Yes that makes sense. So a large straight MMA advancement with a steeper OP amounts to a ‘forwards and downwards’ movement because the jaws are advancing along the OP, potentially increasing perceived midface length. Mostly because 1. The philtrum is closer to the observer and 2. The nasal tip may tilt upwards, increasing the perceived length from the nasal base to the chin (and nasal base to upper lip vermillion).

It’s also effectively a CW movement if the S-N is oriented CW.

Kadath-

Kavan may confirm whether the above is accurate which will give you some things to consider. I’m curious though- what makes you think your face is long? I suspect it is the length of your philtrum. Your surgeon is going to propose movements based on xrays and clinical photos, and tooth show is usually a big factor. He’s not going to impact the anterior of your maxilla if your tooth show is good because poor tooth show is very aging. You would need to get a lip lift in conjunction with your bimax (or more likely several months prior). Not all surgeons are open to such suggestions though.

Further, your OP does not look particularly steep (eyeballing) so a CCW rotation is not indicated. I doubt he would impact the entire upper jaw. Still ask the surgeon about all of these things though and gauge his responses. You will only regret the questions you didn’t ask.

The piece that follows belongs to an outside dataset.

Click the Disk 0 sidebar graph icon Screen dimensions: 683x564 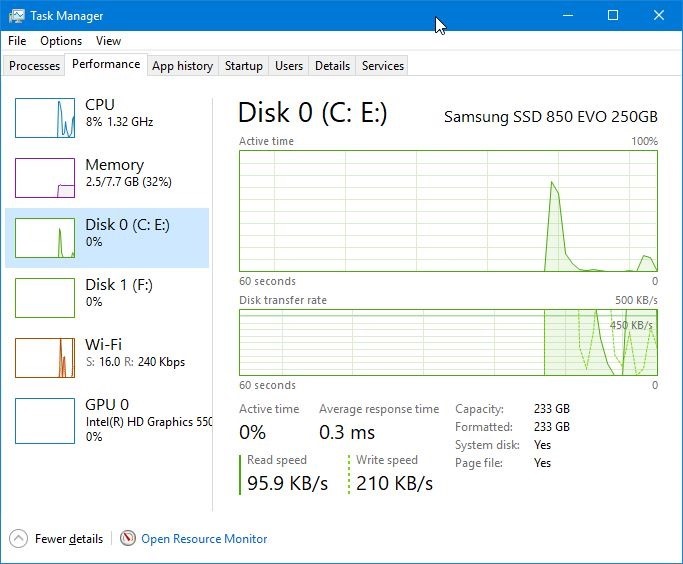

Well the word; 'forward' is tricky. When we go 'forward' along an incline there is both a pure horizontal and pure vertical element involved with the displacement. So when a steep OP is advanced, we go horizontally forward AND vertically downward. Any unwanted vertical displacement is seen at the nose base and/or below. I guess you could say that it's seen at the 'border' of the midface and the lower face relative to the division of 1/3rds which might kick up perception of changes to midface.

Anyway, the original poster does not have a long midface. So, there's not much point in discussing ways to reduce it.